The IDF knows the toll will be heavy. Soldiers will fall. Some of the hostages will die. And the world will condemn Israel with every strike, real or fabricated.

Rear Admiral Daniel Hagari, the IDF Spokesman, warned earlier this month: “Urban warfare in Gaza is not a sprint, it is a marathon. Every step is paid in blood.”

Internationally, the cost will also mount. Already, London, Paris, and Ottawa clamor for restraint, while European capitals rush to recognize a Palestinian state. Every civilian casualty in Gaza, whether caused by Hamas’s human shields or IDF fire, becomes another weapon of propaganda. Israel risks isolation, sanctions, and pariah status.

The price of victory is high. The price of defeat is higher still.

Are There Shortcuts?

Some dream of a magic bullet. Could Israel’s special forces launch a single raid to free all the hostages? History counsels caution. Entebbe in 1976 was a miracle of timing, intelligence, and daring. The Nuseirat rescue in June 2024, in which four hostages were freed, was a near-impossible success that came at enormous risk. Hamas has learned since then, dispersing captives, hiding them deeper in its tunnels.

Could diplomacy work instead? Qatar and Egypt offer endless mediation, but Hamas treats negotiation as war by other means. Every pause has allowed it to regroup. Every concession has been pocketed, never reciprocated.

As Netanyahu said in July: “We cannot trade away Israel’s future for the illusion of a deal. We will not repeat the mistakes of the past, when we released 1,000 terrorists for one soldier, only to see them return to kill again.”

There are no shortcuts. No clean exits. Only the bitter arithmetic of war.

No “Deluxe Israelis”

The greatest danger is the temptation to elevate the hostages above the soldiers. To suggest that one Israeli life is worth more than another is to betray the very principle of mutual responsibility.

The paratrooper who falls clearing a Hamas tunnel in Shejaiya is no less a son of Israel than the captive starving in that same tunnel. Both are owed everything. Both are martyrs of a nation at war.

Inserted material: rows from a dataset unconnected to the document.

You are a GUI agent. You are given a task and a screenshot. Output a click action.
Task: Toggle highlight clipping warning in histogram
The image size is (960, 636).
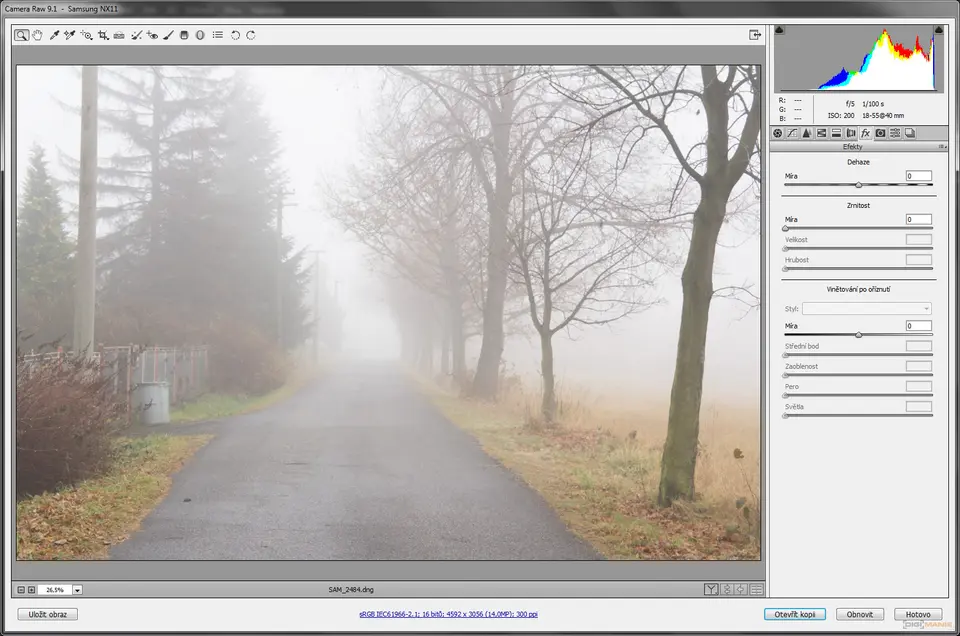[x=938, y=31]
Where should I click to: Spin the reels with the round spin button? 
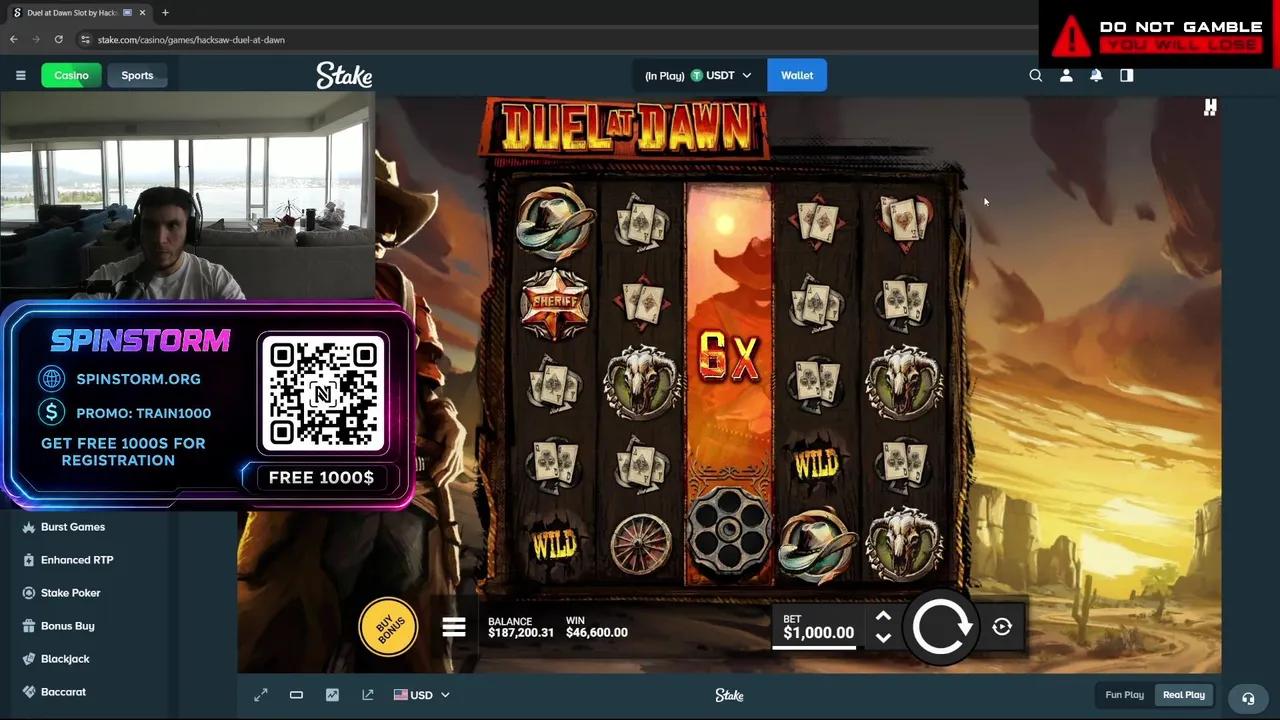(941, 627)
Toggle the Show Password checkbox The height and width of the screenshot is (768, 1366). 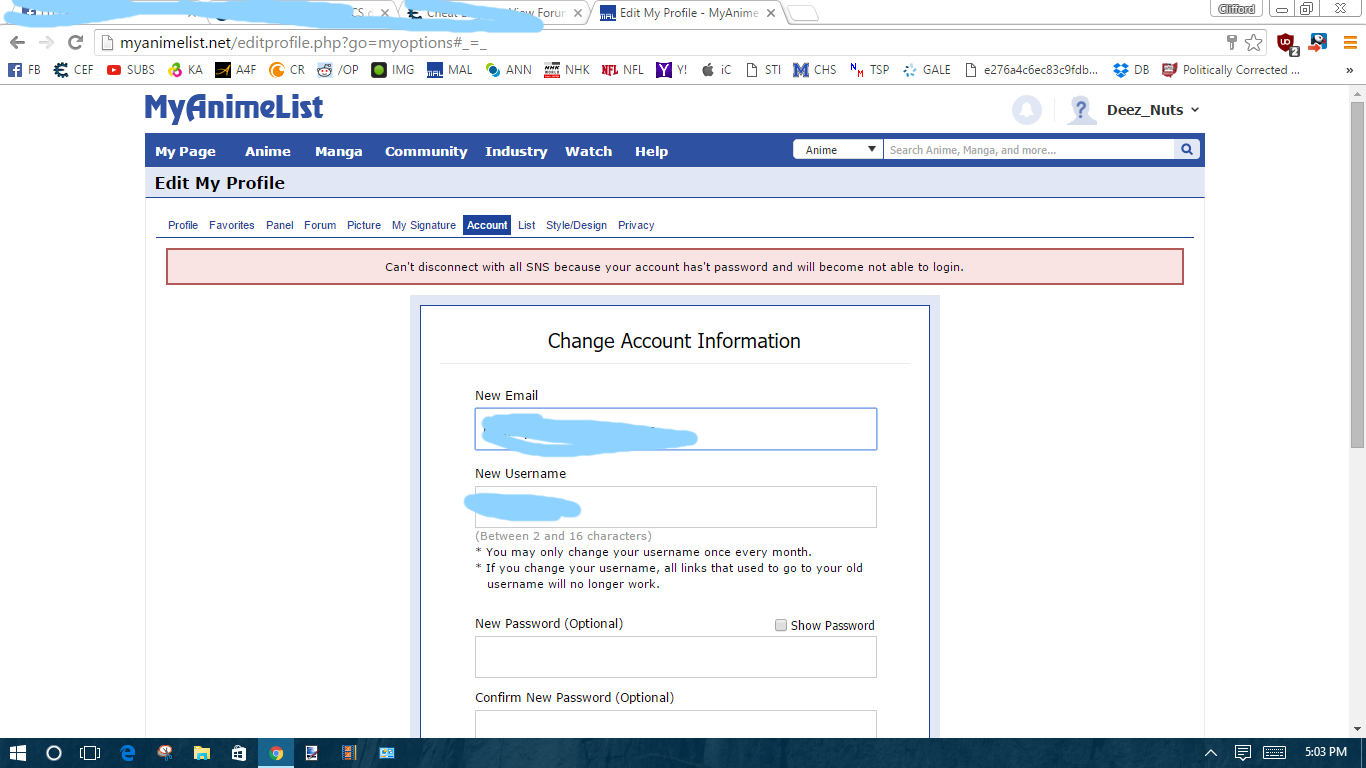pyautogui.click(x=781, y=625)
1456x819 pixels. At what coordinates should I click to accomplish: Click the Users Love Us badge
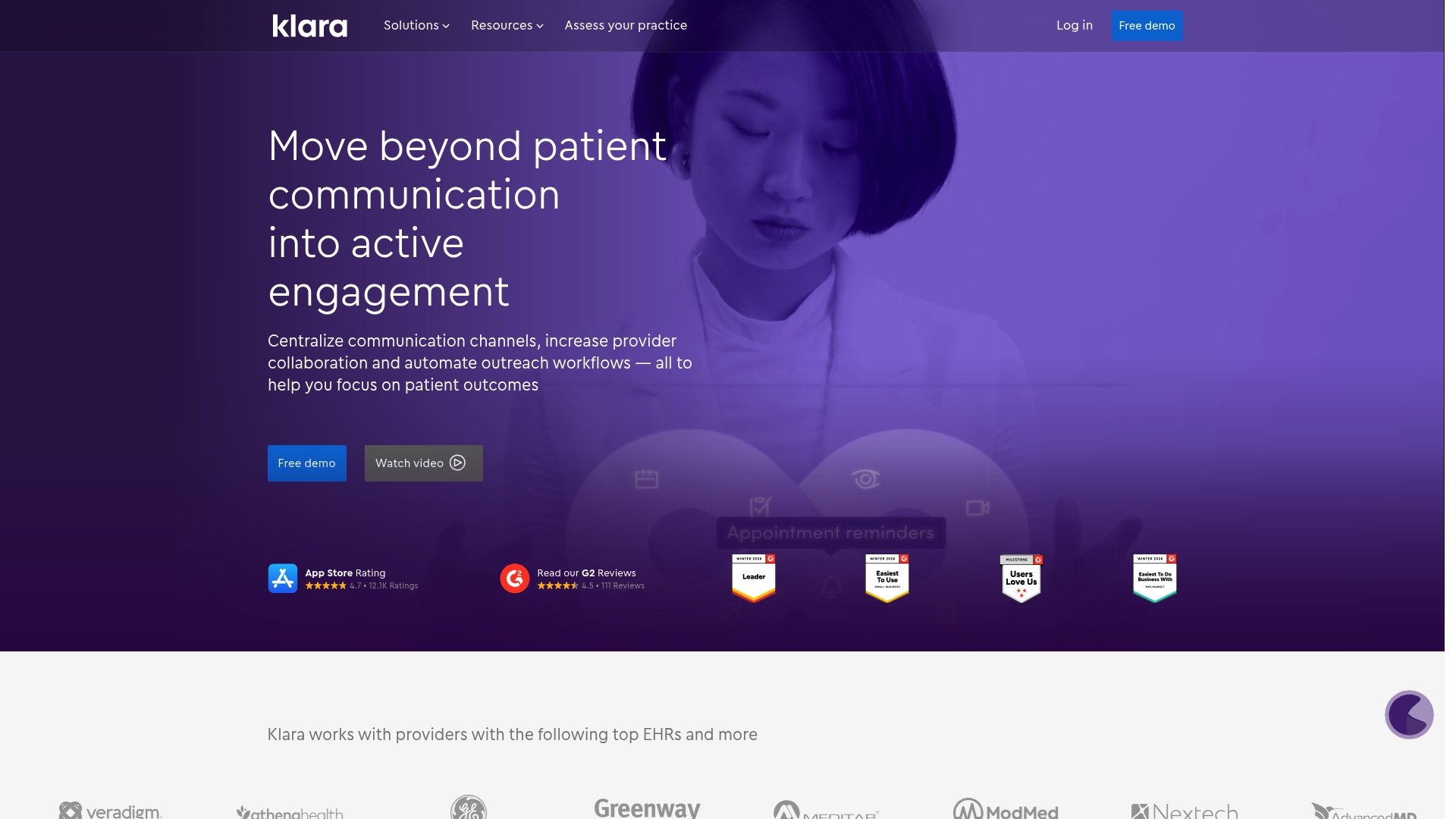[x=1021, y=579]
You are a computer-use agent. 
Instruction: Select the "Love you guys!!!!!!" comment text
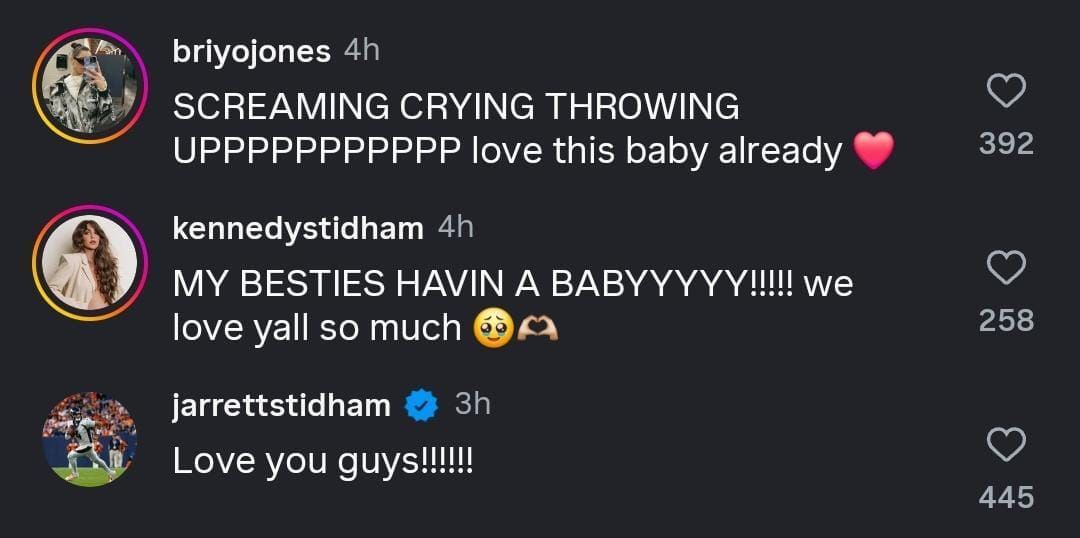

As Katz reminded in a recent address: “Our covenant is with every soldier and every citizen. We do not choose between them. We fight for all. And we will bring justice for all.”

The Hard Truth

The moral trap cannot be avoided by sentiment. Israel cannot build its future on the anguish of individual families, however justified their pain. Strategy must serve the collective.

That means confronting the war for what it is: an existential struggle. If Hamas survives, Israel is defeated. If Israel triumphs, it pays a terrible price in lives, blood, and international standing.

The question is not whether a hostage is worth more than a soldier. The answer is neither, and both. The true measure is what sustains Israel as a whole.

Victory will be costly. Defeat will be fatal. The only choice is to endure the price of victory — and refuse the greater price of defeat.